The second option invited students to pretend that they work in the Human Resources office of a large company that employs Jews, Christians, and Muslims. They needed to write a Religious Accommodations Policy for the company that fairly addresses the different needs of religious individuals while keeping an eye on the bottom line. I specified that in addition to the obvious requirements of observant Jews and Muslims they needed to take into consideration minority Christian groups, such as Orthodox Christians or Seventh Day Adventists, as well. The third option asked students to imagine that they are Religious Consultants for a Canadian political party who wants to attract voters from the three religious communities represented in the course—i.e., Jews, Christians, and Muslims. They needed to write a plan for this party that helps it appeal to the values, concerns, and needs of all three religious communities, without alienating any of them. The fourth option and, arguably, the most challenging asked students to resolve the Israeli/Palestinian conflict so that it is fair to all sides and takes the specific needs, desires, and histories of the different groups into consideration. For this exercise I asked that they consider several objectives, including the need for security and safety, access to sites of religious and historical importance, freedom of movement, reunification of families, fair and equal treatment before the law, recognition and respect for each group’s distinct history, values, and needs. They were also asked to avoid displacing people as much as possible. The fifth option required students to pretend that they work for a Human Rights organization that is challenging Quebec’s newly passed anti-religious-symbol law (Bill 21). They were asked to write an impact statement that represents all three religions and bases their response on history, scripture, beliefs and practices rather than on emotion or opinion. The projects were evaluated on the degree to which they demonstrated knowledge of all three religions and reflected learning covered in the course. Furthermore, they needed to present material in an objective and academic manner, which avoids biases and arguments based on opinion or theology. In other words, they needed to demonstrate a clear understanding of the academic study of religion in contrast to the theological or faith-based claims of religious insiders.
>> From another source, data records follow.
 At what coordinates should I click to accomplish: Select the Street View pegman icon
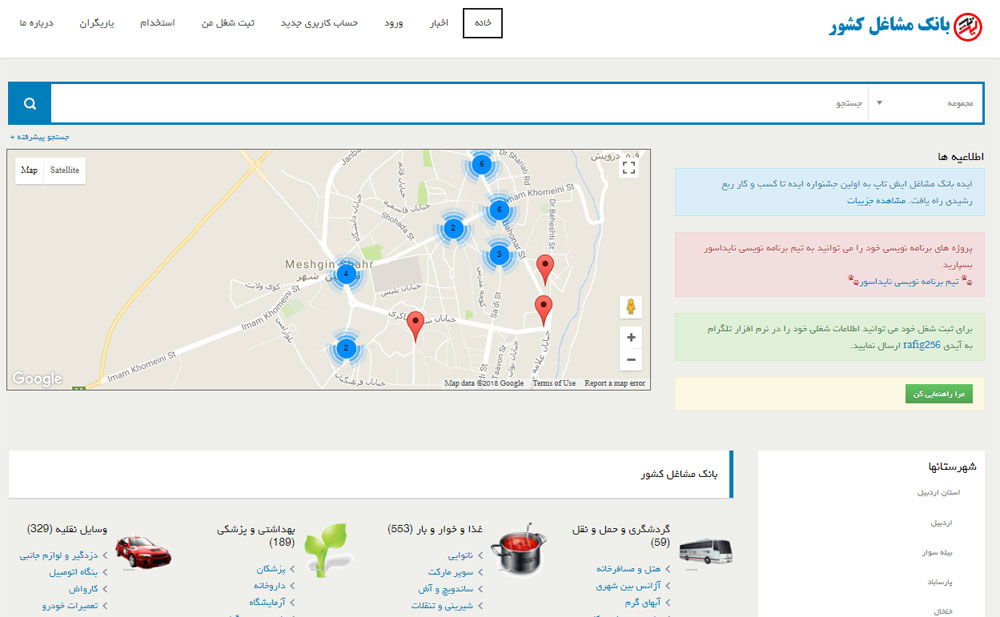(630, 307)
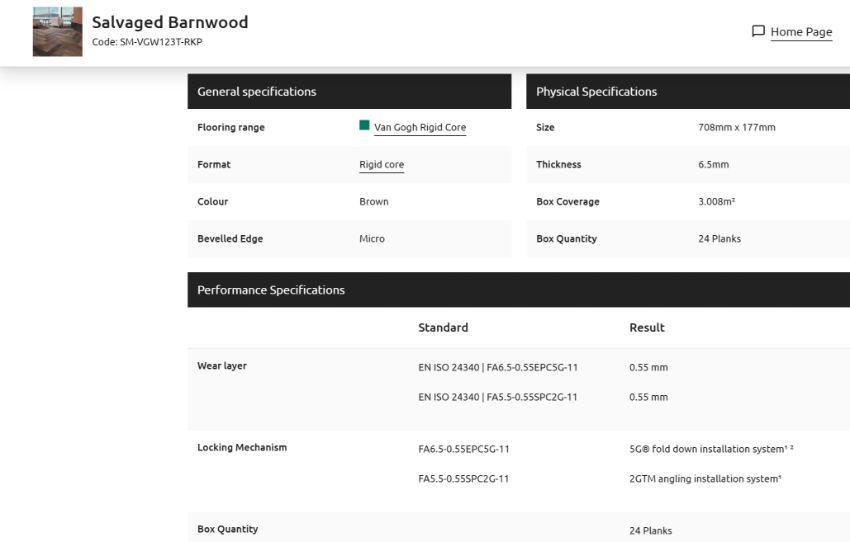The width and height of the screenshot is (850, 542).
Task: Click the Salvaged Barnwood title
Action: pyautogui.click(x=170, y=22)
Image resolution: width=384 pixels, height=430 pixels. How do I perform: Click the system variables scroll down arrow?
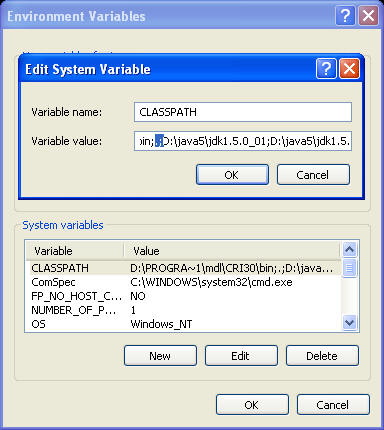[349, 323]
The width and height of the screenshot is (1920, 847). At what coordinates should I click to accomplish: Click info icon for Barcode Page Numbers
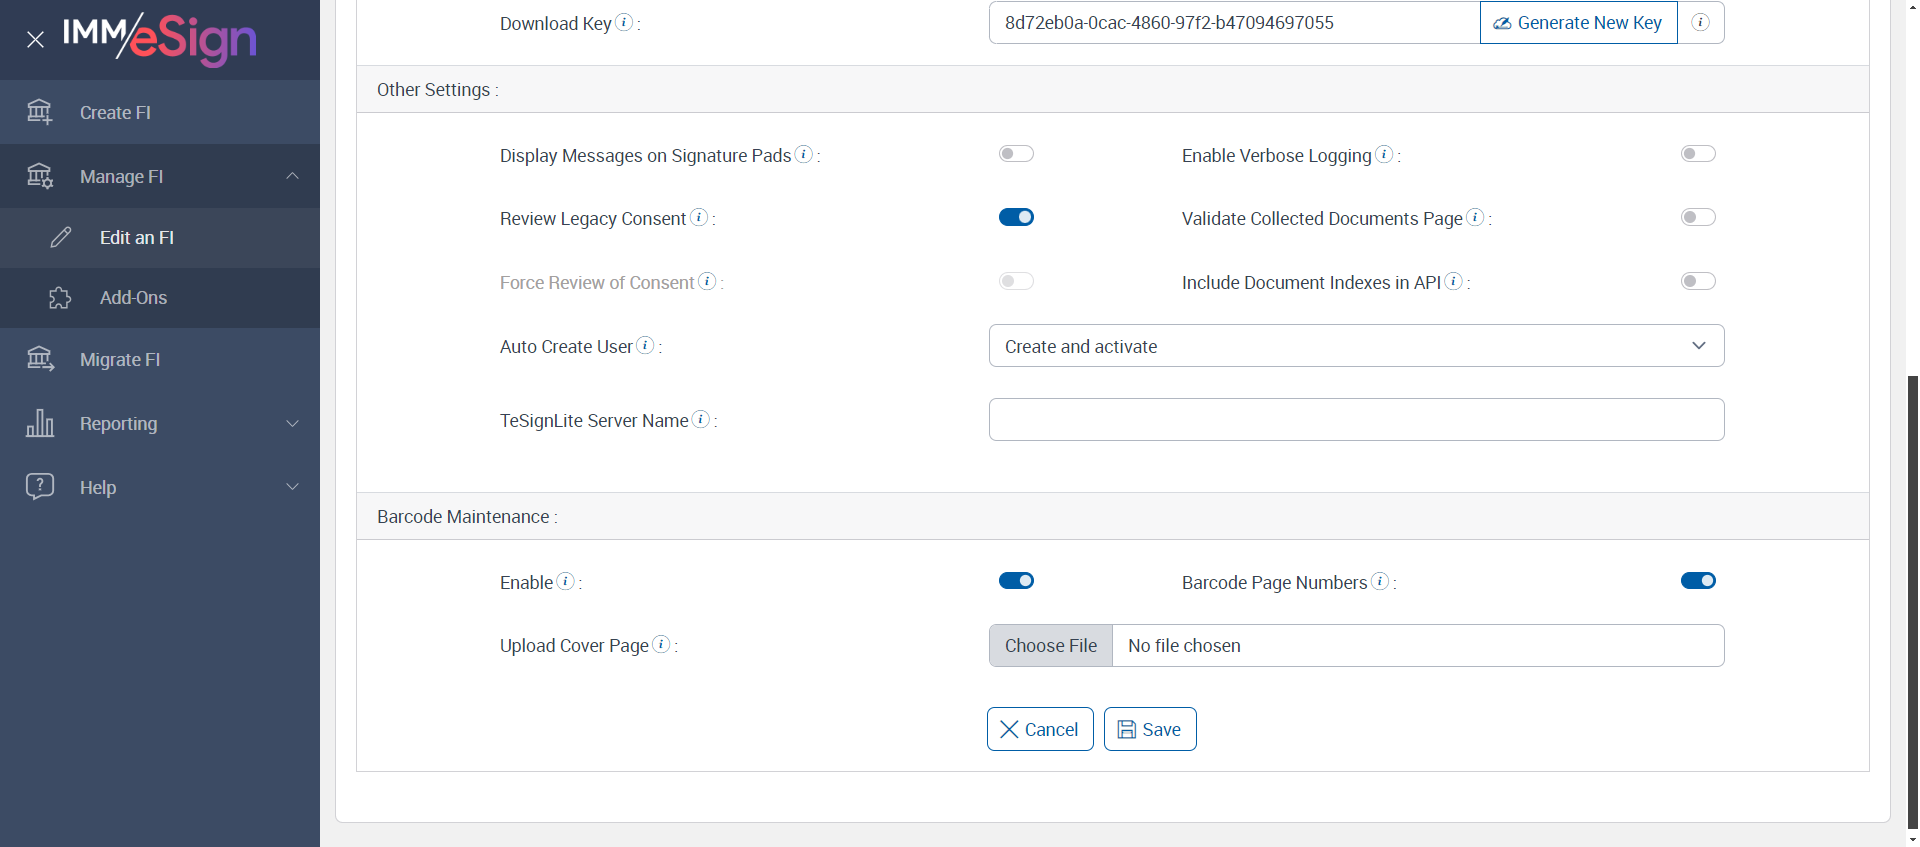1380,581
Interestingly, what emerged from all the presentations was the degree to which Religious Literacy of the type I am trying to inculcate was a primary solution to the various problems the groups were addressing. I did not anticipate that conclusion, but it certainly reinforces not only the importance and relevance of courses in Religious Studies, but of enlisting experiential learning in some of those courses to draw out the real-world implications, applicability, and importance of Religious Literacy.
Professor Stratton is currently writing a book, From Babylon to Exodus: Violence, Story, and the Origins of Judaism and Christianity, that draws on insights from trauma studies and anthropology to explain the rupture between Jewish sects in response to the failed revolts against Rome (66-70CE and 132-135CE). While other scholars have largely focused on identity formation or Christology as primary reasons for the separation of Christianity, Stratton takes a different approach, one that considers the need to restore coherence and hope in the face of failed expectations for divine redemption. The parting of the ways between Judaism and Christianity, Stratton proposes, was precipitated, or at least exacerbated, by finger-pointing and laying blame for the catastrophic Roman-Judaeo wars. She hopes to complete the book by the end of 2020.